From: Haochen Jiang <haochen.jiang@intel.com>
To: binutils@sourceware.org
Cc: jbeulich@suse.com, hjl.tools@gmail.com
Subject: [PATCH] x86: Eliminate unnecessary {evex} prefixes (was: x86: Add %ME for instructions do not need {evex} prefix with memory)
Date: Tue, 3 Dec 2024 17:17:33 +0800 [thread overview]
Message-ID: <20241203091733.1978559-1-haochen.jiang@intel.com> (raw)
From: "H.J. Lu" <hjl.tools@gmail.com>
Hi all,
I renamed the patch from previous patch name
"x86: Add %ME for instructions do not need {evex} prefix with memory".
Changes and patch descrption are embedded below.
Tested on x86_64-pc-linux-gnu. Ok for trunk?
Thx,
Haochen
---
Changes in v3:
- Further split table for vpsra{d,q} to fully eliminate {evex} prefix
for vpsraq. Also add testcases for vpsraq.
---
For several instructions including vps{l,r}l{d,q,w,dq} and vpsra{d,w},
their VEX part do not have the following version:
vpsrlw $0x1f,(%r15,%rcx,4),%xmm0
Thus, {evex} prefix should not be inserted when their second operand is
memory, while we still need them for register as second operand. Add a
new macro %ME to solve this problem.
For vpsraq, there is no VEX version, so the {evex} prefix should always
be eliminated.
gas/ChangeLog:
PR binutils/32403
* testsuite/gas/i386/i386.exp: Run new test.

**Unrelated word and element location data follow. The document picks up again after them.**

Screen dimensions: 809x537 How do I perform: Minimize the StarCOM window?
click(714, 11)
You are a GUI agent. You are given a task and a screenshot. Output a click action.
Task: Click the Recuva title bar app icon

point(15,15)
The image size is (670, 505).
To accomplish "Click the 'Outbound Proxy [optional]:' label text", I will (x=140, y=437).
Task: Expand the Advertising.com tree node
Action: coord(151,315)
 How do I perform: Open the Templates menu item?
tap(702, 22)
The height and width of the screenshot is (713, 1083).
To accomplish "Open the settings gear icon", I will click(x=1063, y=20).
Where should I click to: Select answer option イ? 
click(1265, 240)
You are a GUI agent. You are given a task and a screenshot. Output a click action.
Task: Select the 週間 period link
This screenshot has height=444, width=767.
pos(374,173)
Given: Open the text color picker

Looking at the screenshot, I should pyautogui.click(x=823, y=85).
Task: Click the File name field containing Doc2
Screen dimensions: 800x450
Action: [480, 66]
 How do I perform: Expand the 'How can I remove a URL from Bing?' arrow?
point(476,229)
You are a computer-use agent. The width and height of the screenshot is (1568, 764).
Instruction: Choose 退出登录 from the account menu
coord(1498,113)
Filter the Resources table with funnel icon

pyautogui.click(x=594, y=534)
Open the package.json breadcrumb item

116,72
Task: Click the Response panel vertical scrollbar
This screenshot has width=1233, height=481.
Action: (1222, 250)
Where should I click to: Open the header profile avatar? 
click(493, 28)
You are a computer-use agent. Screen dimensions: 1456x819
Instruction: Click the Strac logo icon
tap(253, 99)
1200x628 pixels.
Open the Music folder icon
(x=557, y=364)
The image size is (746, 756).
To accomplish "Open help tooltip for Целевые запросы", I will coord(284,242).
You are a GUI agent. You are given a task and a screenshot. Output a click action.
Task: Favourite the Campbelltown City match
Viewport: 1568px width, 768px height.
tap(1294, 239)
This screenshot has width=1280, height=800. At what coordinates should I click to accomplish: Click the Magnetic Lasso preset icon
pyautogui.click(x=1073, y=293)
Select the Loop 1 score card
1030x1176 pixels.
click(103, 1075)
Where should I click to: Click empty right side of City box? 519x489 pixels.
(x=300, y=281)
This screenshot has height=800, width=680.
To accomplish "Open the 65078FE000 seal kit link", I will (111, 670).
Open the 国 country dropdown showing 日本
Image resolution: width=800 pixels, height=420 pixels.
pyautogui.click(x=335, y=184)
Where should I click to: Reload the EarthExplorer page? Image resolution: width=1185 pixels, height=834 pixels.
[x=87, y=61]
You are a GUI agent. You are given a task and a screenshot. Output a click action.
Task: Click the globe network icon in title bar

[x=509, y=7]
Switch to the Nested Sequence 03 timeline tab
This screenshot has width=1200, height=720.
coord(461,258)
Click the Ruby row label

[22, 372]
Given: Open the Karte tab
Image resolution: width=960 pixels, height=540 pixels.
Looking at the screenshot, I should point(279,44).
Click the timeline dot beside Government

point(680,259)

* testsuite/gas/i386/x86-64.exp: Ditto.
* testsuite/gas/i386/evex-only.d: New test.
* testsuite/gas/i386/evex-only.s: Ditto.
* testsuite/gas/i386/x86-64-evex-only.d: Ditto.
* testsuite/gas/i386/x86-64-evex-only.s: Ditto.
opcodes/ChangeLog:
PR binutils/32403
* i386-dis-evex-reg.h: Use %ME instead of %XE for vps{l,r}l{w,dq}
and vpsraw. Split table for vpsra{d,q}.
* i386-dis-evex-w.h: Use %ME instead of %XE for vps{l,r}l{d,q}
and vpsrad. Eliminate vpsraq {evex} prefix.
* i386-dis-evex.h: Split table for vpsra{d,q}.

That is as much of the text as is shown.